[Excerpted data]:

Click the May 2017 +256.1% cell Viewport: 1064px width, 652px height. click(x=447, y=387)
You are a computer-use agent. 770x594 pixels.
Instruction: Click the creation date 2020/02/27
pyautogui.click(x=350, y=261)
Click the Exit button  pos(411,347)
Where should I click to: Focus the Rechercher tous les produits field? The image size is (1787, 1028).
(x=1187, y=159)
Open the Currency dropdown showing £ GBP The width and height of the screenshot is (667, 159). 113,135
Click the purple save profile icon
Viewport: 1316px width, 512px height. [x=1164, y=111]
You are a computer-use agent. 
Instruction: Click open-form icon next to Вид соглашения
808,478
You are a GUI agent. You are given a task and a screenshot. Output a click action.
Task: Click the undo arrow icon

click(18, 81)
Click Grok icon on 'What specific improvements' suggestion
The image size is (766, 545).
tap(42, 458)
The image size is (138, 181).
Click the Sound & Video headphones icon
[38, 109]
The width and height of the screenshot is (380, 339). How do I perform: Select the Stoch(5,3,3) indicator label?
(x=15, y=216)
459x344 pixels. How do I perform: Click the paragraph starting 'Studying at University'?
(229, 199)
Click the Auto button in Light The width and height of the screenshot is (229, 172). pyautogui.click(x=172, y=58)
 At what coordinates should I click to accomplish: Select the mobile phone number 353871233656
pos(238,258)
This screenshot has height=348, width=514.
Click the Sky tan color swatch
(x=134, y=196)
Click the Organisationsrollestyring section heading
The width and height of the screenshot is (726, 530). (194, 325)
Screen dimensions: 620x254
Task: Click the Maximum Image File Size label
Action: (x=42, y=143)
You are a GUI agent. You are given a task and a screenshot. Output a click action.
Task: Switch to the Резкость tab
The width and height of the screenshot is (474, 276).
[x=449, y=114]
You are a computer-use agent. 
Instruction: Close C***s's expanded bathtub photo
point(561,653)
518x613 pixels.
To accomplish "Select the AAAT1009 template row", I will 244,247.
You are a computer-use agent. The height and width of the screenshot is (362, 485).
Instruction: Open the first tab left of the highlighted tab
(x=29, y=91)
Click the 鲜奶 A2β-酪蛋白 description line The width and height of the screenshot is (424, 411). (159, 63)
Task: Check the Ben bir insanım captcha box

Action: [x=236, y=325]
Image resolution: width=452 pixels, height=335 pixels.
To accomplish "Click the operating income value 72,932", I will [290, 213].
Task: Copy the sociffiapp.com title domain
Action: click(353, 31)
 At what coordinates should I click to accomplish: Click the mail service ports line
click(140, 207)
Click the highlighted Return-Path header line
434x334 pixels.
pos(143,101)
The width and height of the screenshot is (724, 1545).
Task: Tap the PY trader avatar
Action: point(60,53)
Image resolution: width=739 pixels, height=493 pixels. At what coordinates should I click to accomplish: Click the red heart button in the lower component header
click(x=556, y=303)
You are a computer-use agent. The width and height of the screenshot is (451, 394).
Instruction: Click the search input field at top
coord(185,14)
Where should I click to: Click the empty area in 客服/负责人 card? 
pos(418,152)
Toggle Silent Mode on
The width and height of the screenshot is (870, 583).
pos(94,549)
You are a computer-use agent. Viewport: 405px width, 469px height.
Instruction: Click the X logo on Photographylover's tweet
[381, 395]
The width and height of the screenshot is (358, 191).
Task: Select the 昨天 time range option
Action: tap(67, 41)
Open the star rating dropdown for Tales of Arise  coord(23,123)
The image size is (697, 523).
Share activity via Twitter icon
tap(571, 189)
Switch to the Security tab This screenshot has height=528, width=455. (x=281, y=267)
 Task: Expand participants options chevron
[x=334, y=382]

[What this task involves]: The reply must consist solely of the lines from the one containing "You are a computer-use agent. Viewport: 405px" through the last line in the material above, reproduced exactly.

[Exercise solution]:
You are a computer-use agent. Viewport: 405px width, 469px height.
Instruction: Click the X logo on Photographylover's tweet
[381, 395]
The width and height of the screenshot is (358, 191).
Task: Select the 昨天 time range option
Action: tap(67, 41)
Open the star rating dropdown for Tales of Arise  coord(23,123)
The image size is (697, 523).
Share activity via Twitter icon
tap(571, 189)
Switch to the Security tab This screenshot has height=528, width=455. (x=281, y=267)
 Task: Expand participants options chevron
[x=334, y=382]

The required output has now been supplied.